**Selected passage:**
The buoyant sentiment – underpinned by advances on Wall Street – drove the Straits Times Index (STI) up 1.1 per cent, or 37.16 points, to 3,352.89. In the broader market, gainers outstripped losers 376 to 229 on trade of 940.8 million shares worth $1.3 billion.
Other Asian markets also rallied. Japan’s Nikkei 225 climbed 3.6 per cent, while South Korea’s Kospi rose 2 per cent and Hong Kong’s Hang Seng gained 1.9 per cent.
Australian shares soared 1.3 per cent to a two-week high and 2.5 per cent ahead for the week after Wall Street rose overnight on the back of data that continued to defuse the recession fears that hammered markets earlier in August.
RHB acting group chief economist and head of market research Barnabas Gan noted that these fears were “clearly overstated”.

**Information supplied:**

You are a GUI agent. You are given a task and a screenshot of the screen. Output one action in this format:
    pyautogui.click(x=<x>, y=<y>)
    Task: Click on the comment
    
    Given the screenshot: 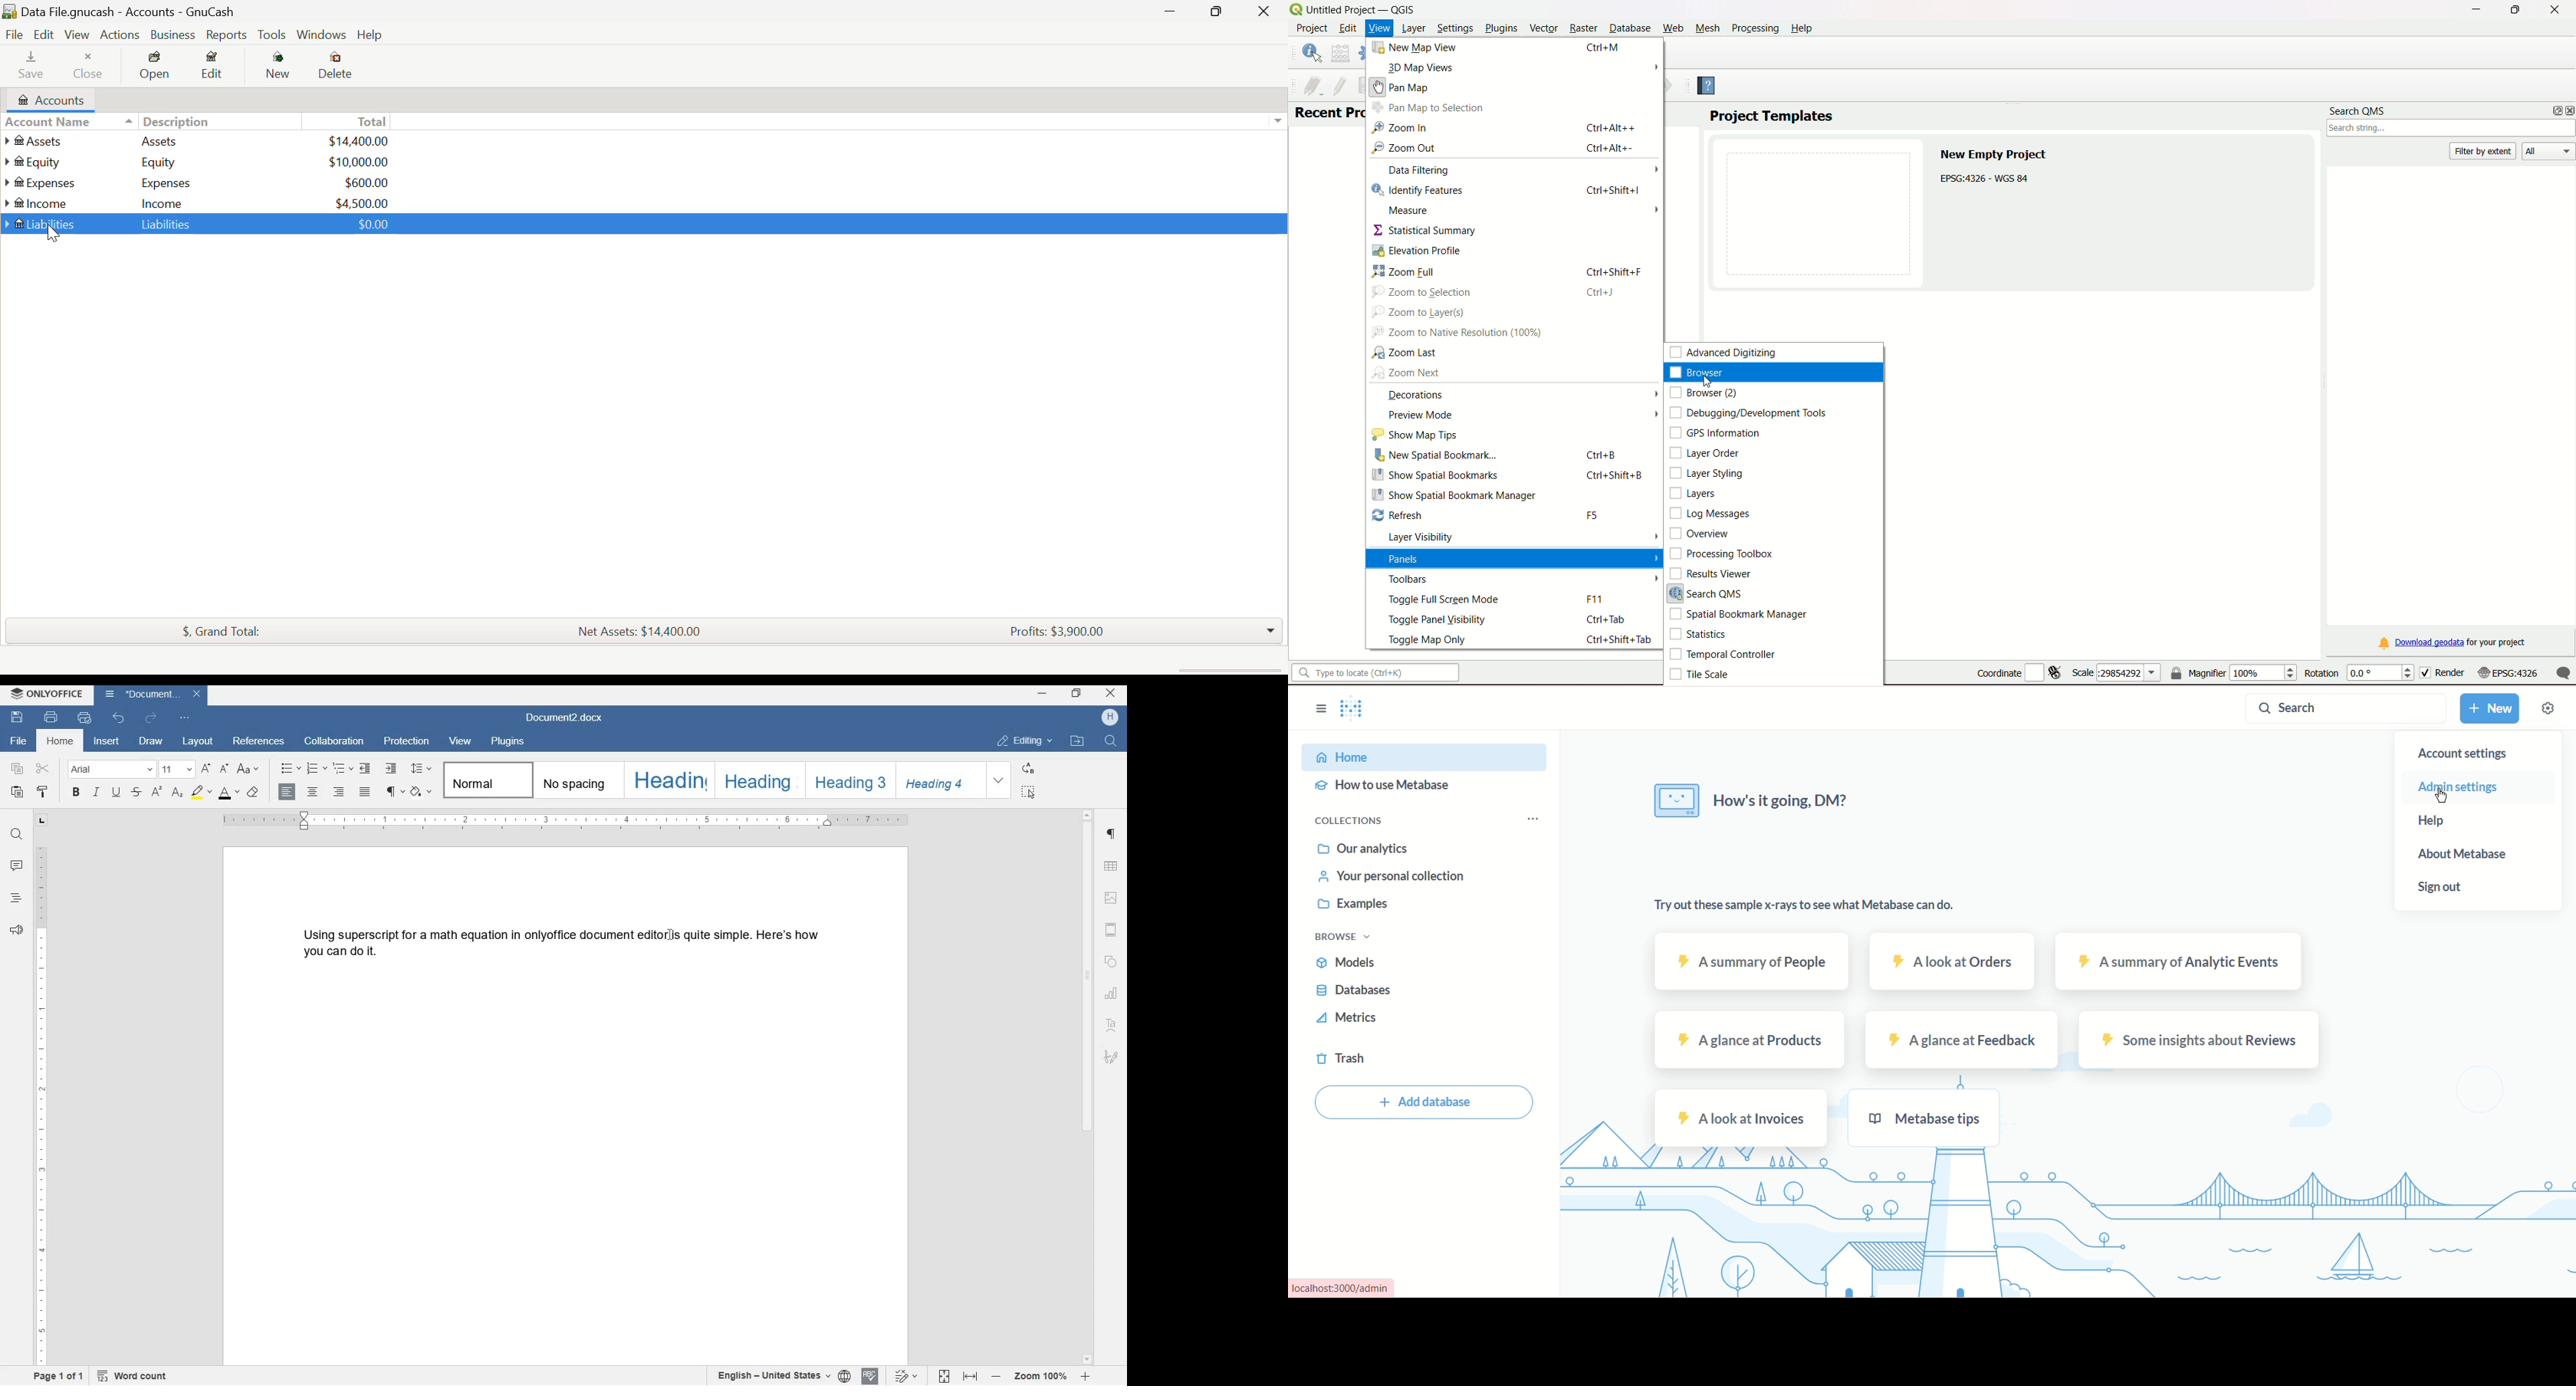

==

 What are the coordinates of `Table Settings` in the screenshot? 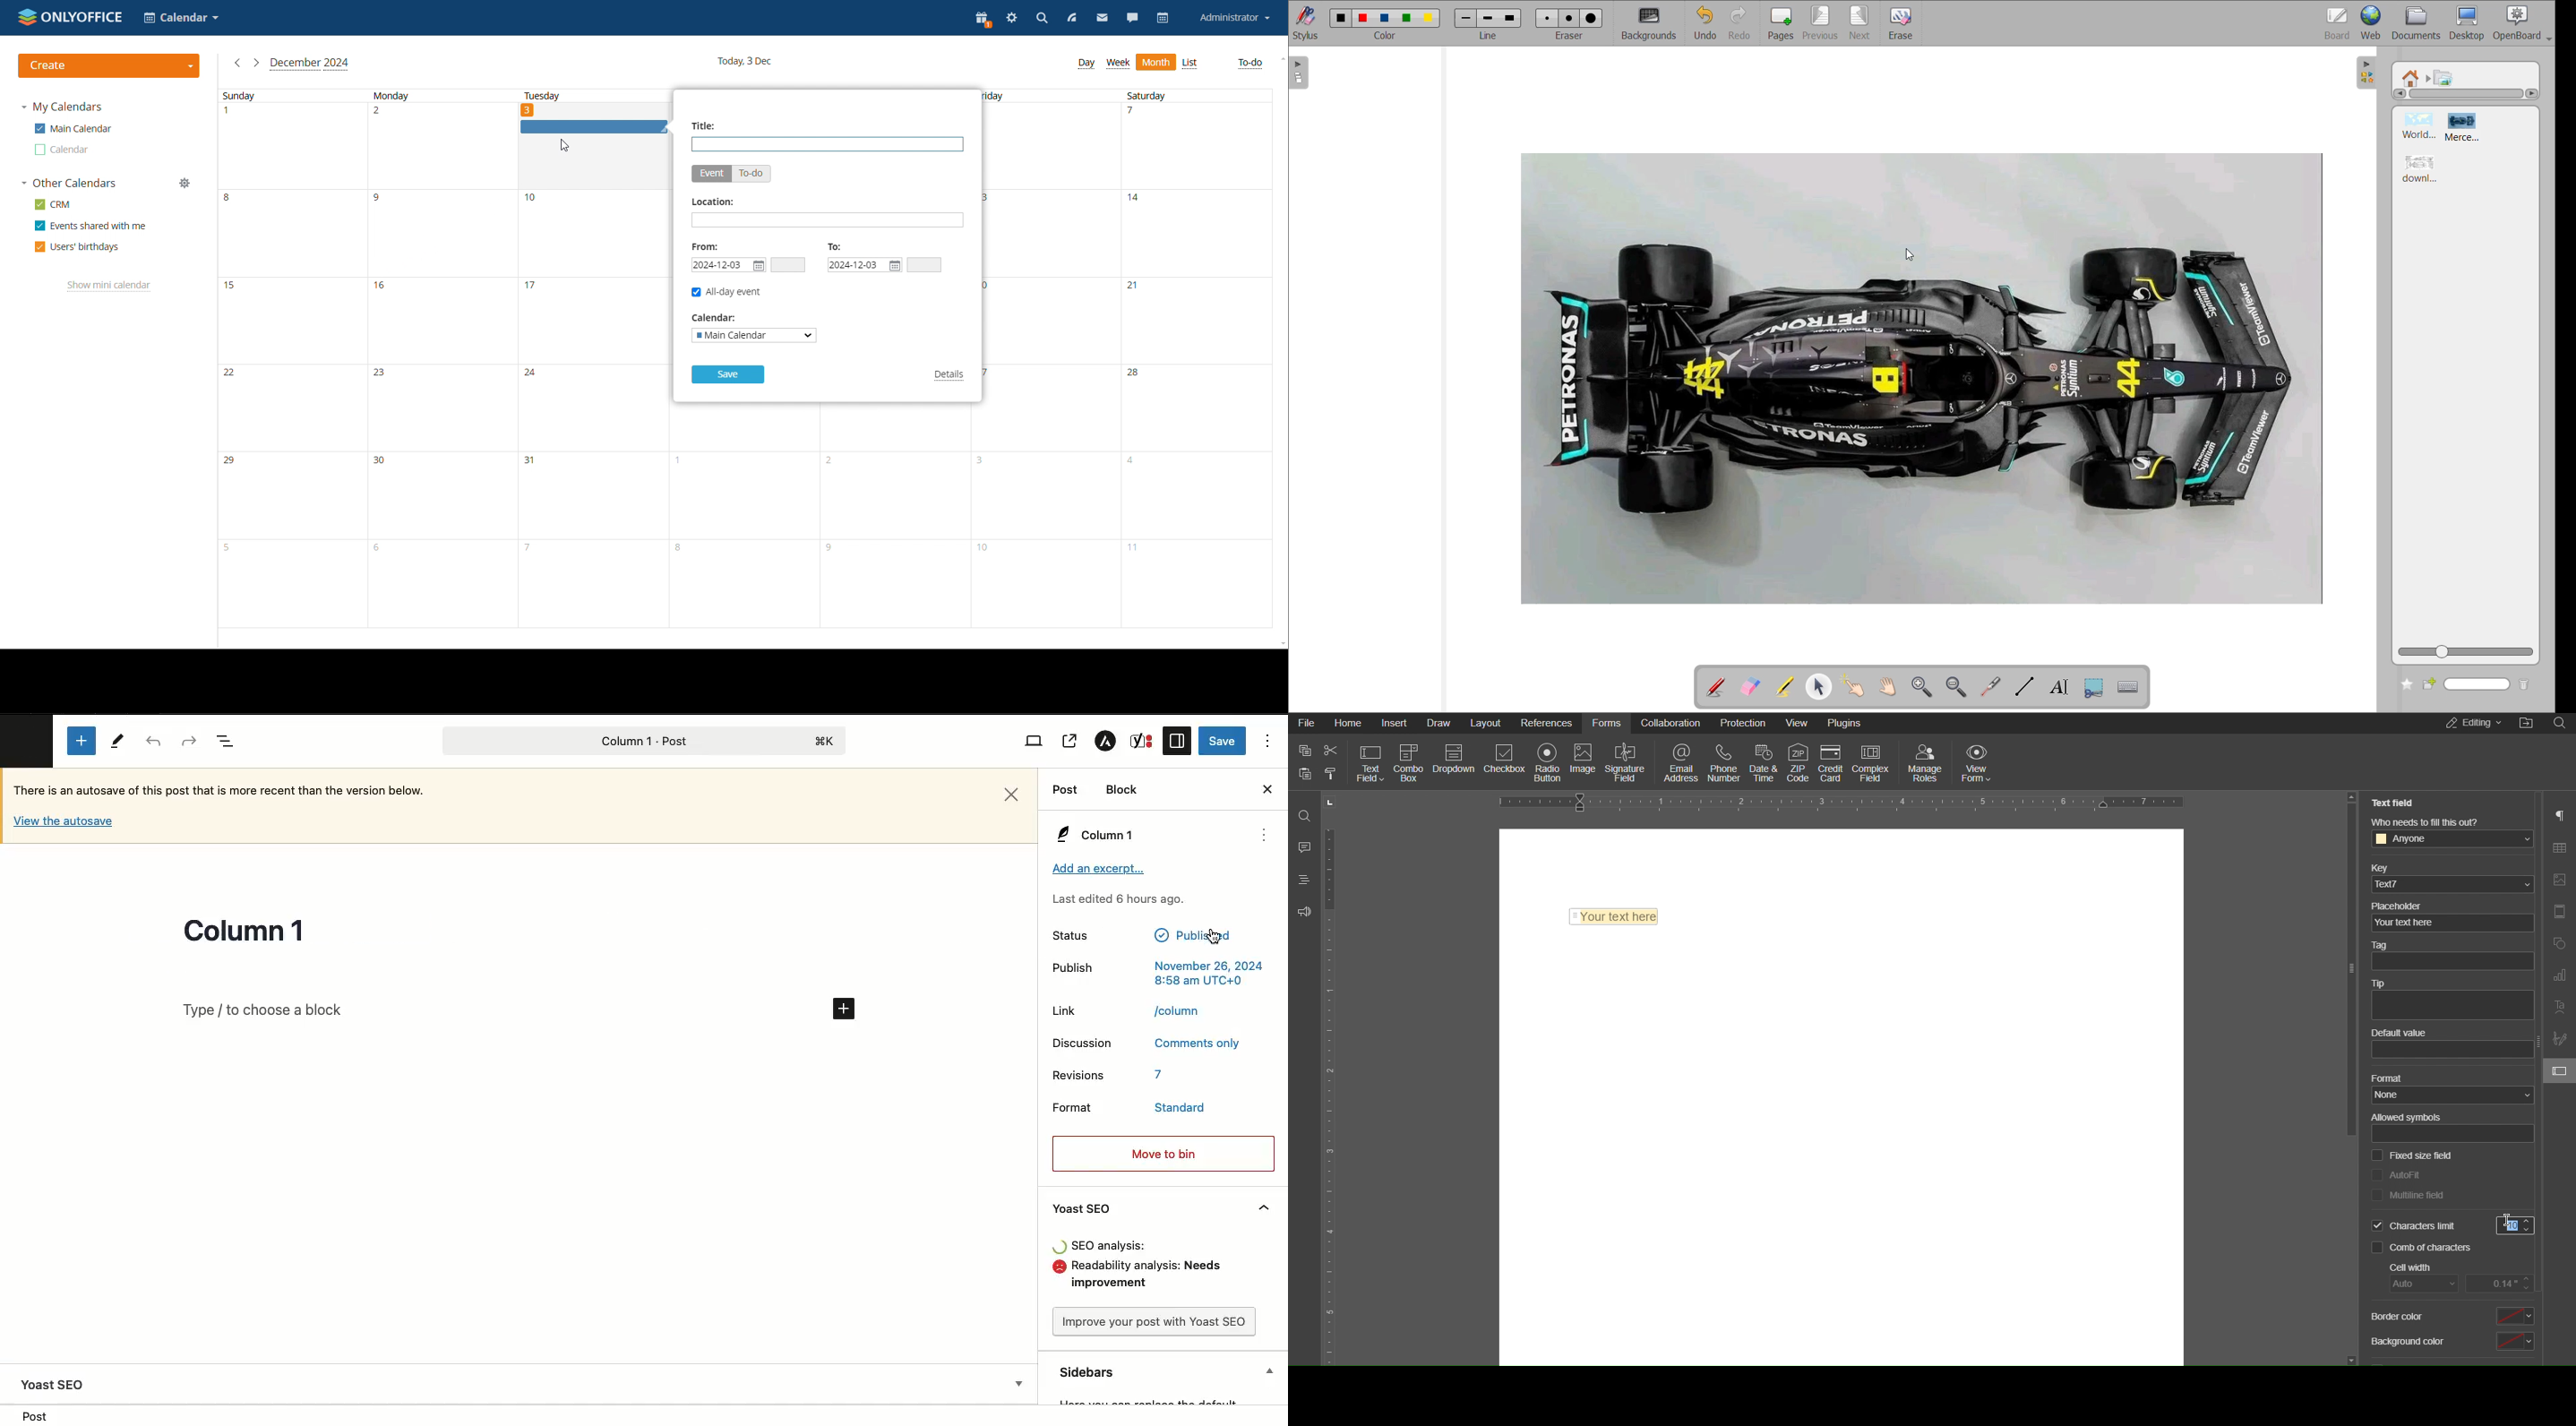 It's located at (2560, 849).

**Short exercise:** Continue the report on Asian stock markets from the point where it stops. The material has no connection to the market report.

**Written response:**
He added that the market has been pricing in lower rate-cut expectations, from a 100 to 125 basis-point cut on Aug 5 to 75 to 100 basis points by the end of 2024.
“Suffice it to say, market swap pricing had been consistently wrong since the start of the year, whereby the initial call for six rate cuts seen at the beginning of this year did not materialise in any form,” he said.
Mr Gan added that the relatively quicker normalisation of US jobs data injects a “strong bias” for a rate cut in September.
Mapletree Pan Asia Commercial Trust was the STI’s top gainer, rising 2.4 per cent to $1.27, while CapitaLand Investment also did well, climbing 2.4 per cent to $2.57.
The local banks also rose. DBS Bank added 2.3 per cent at $35.56, OCBC Bank advanced 2.1 per cent to $14.31, and UOB climbed 1.3 per cent to $30.43.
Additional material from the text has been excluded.